# Task to complete:
Return the records below exactly as they appear, from the line containing "The height and width of the screenshot is (840, 1426)." through the line containing "Looking at the screenshot, I should coord(179,100).", including both of those lines.

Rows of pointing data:
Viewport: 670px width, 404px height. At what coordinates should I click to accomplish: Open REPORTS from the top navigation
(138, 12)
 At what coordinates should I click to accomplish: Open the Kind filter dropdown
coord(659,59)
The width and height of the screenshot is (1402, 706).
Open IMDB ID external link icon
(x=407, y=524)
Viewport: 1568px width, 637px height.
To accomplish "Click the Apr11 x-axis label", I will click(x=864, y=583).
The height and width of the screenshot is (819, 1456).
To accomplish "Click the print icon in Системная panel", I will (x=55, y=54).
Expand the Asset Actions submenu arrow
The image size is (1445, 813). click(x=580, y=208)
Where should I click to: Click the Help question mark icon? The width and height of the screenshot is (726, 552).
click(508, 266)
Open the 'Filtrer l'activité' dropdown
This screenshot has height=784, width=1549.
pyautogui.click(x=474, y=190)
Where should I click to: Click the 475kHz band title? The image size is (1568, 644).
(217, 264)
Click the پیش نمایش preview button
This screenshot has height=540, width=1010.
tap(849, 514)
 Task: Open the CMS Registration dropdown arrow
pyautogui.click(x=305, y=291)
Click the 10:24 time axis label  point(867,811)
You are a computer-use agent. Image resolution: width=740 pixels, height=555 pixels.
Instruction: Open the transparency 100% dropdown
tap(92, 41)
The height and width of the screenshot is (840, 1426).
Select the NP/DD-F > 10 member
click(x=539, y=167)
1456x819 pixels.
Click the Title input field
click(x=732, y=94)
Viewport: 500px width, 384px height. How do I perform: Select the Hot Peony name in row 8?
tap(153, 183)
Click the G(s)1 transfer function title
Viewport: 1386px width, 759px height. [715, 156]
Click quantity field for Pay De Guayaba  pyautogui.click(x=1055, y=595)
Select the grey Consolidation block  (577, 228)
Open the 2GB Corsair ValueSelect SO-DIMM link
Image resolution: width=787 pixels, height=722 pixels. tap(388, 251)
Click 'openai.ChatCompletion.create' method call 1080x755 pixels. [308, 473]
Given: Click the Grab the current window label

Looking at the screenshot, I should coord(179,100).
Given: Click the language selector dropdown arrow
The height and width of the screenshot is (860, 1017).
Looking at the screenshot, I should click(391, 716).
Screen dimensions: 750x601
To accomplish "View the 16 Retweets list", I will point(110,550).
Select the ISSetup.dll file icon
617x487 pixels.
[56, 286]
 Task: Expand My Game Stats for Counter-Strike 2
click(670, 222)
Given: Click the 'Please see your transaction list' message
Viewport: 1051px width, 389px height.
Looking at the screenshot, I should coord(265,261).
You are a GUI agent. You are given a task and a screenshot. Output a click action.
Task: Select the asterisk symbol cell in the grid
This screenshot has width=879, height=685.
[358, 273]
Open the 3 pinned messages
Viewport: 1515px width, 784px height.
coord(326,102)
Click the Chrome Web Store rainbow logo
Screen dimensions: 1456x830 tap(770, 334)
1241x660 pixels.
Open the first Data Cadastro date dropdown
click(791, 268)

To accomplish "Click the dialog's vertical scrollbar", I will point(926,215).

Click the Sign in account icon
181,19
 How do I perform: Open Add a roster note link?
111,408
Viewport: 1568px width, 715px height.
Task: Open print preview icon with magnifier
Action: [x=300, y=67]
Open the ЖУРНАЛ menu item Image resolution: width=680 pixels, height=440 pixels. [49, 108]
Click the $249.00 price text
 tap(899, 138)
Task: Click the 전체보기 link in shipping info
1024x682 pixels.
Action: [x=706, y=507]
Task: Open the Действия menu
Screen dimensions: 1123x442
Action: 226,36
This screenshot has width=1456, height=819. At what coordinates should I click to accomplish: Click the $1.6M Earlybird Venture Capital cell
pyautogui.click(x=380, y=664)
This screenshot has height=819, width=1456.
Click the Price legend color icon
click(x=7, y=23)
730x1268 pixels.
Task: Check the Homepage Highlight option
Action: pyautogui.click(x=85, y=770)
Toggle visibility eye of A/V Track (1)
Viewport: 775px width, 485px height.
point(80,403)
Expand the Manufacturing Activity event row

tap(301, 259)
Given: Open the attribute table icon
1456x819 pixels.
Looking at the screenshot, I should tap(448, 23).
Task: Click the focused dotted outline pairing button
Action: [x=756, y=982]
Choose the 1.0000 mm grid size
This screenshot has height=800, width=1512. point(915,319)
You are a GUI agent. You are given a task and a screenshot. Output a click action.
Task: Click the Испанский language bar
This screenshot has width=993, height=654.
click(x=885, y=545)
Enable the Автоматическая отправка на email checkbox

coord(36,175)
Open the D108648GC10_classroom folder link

# Reply:
The height and width of the screenshot is (840, 1426).
Select the NP/DD-F > 10 member
click(x=539, y=167)
1456x819 pixels.
Click the Title input field
click(x=732, y=94)
Viewport: 500px width, 384px height. How do I perform: Select the Hot Peony name in row 8?
tap(153, 183)
Click the G(s)1 transfer function title
Viewport: 1386px width, 759px height. [715, 156]
Click quantity field for Pay De Guayaba  pyautogui.click(x=1055, y=595)
Select the grey Consolidation block  (577, 228)
Open the 2GB Corsair ValueSelect SO-DIMM link
Image resolution: width=787 pixels, height=722 pixels. tap(388, 251)
Click 'openai.ChatCompletion.create' method call 1080x755 pixels. [308, 473]
Given: Click the Grab the current window label

Looking at the screenshot, I should coord(179,100).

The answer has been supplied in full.